[Saved data entries]
'''

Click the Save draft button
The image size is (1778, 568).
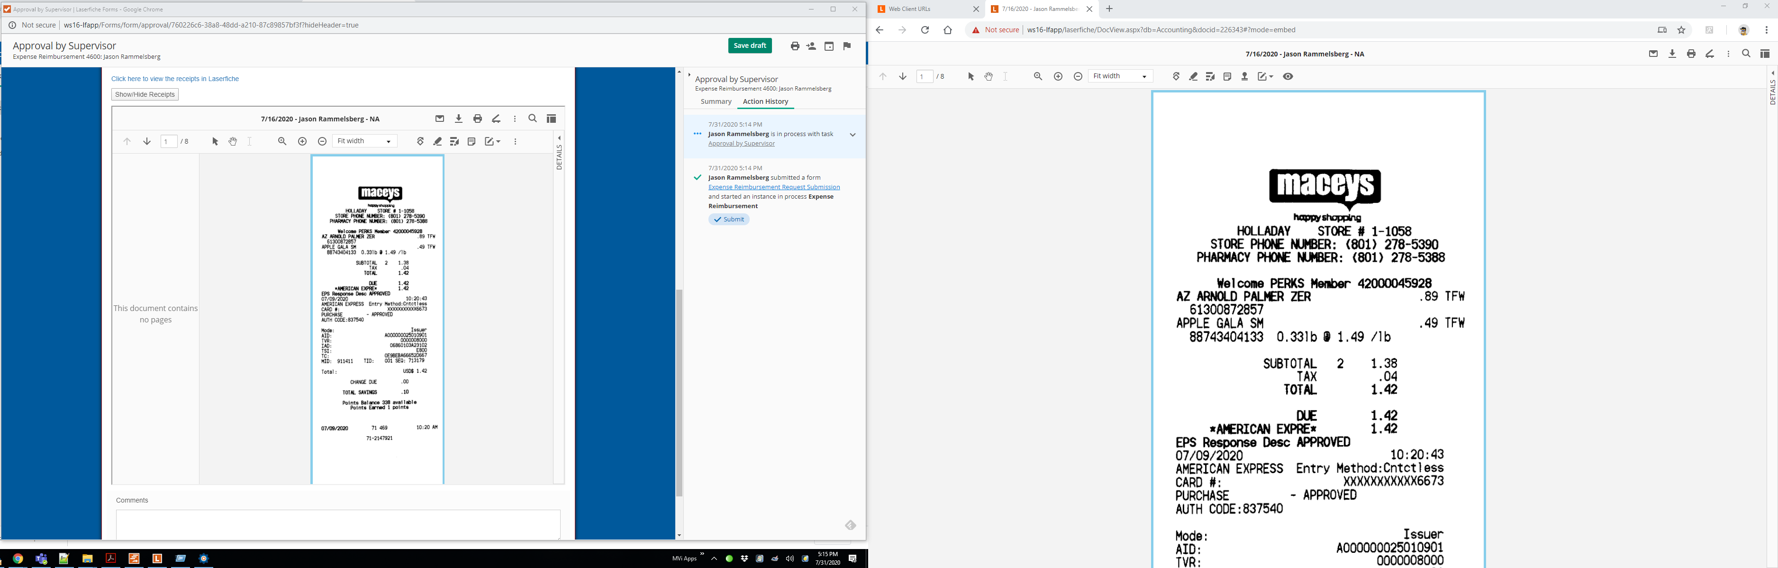click(x=750, y=46)
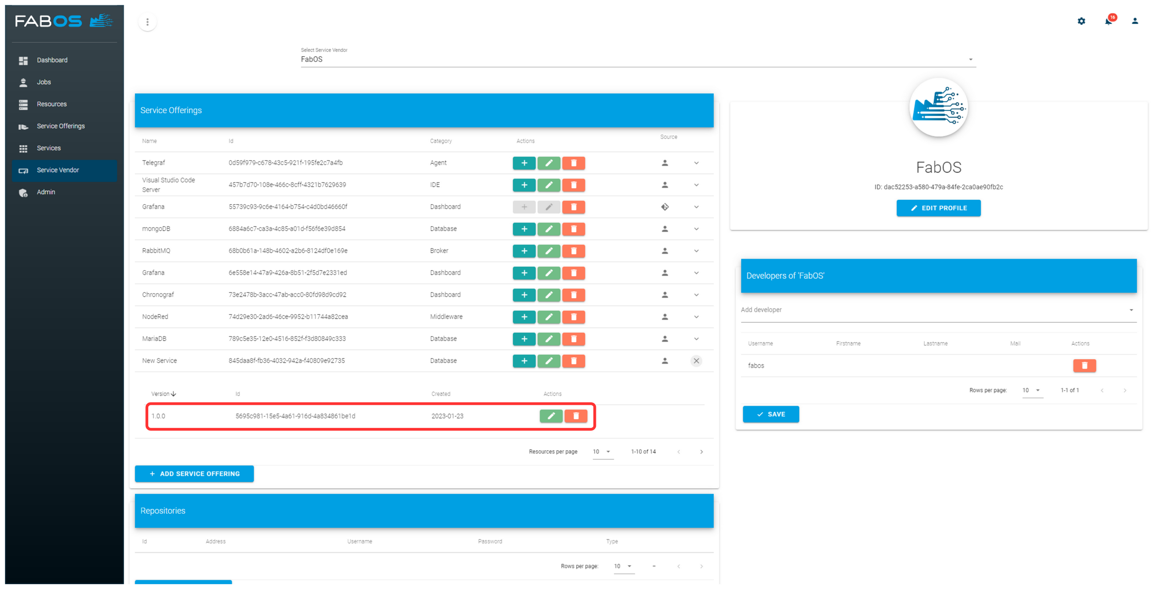Navigate to the Admin section
The image size is (1160, 590).
(x=46, y=192)
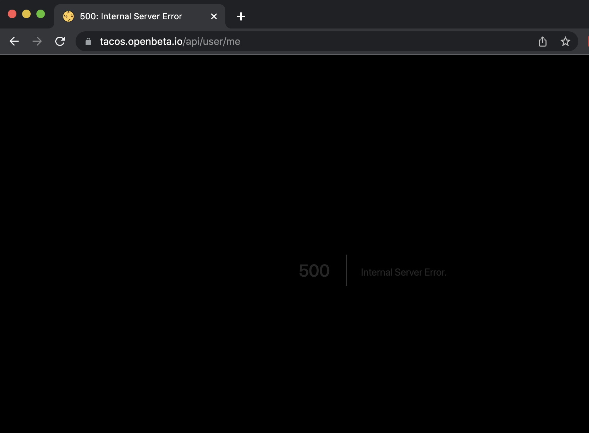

'''

Set down every record once more, word for word, without pictures.

Click the Save draft button
The image size is (1778, 568).
click(x=750, y=46)
Navigate to the Admin section
The image size is (1160, 590).
(x=46, y=192)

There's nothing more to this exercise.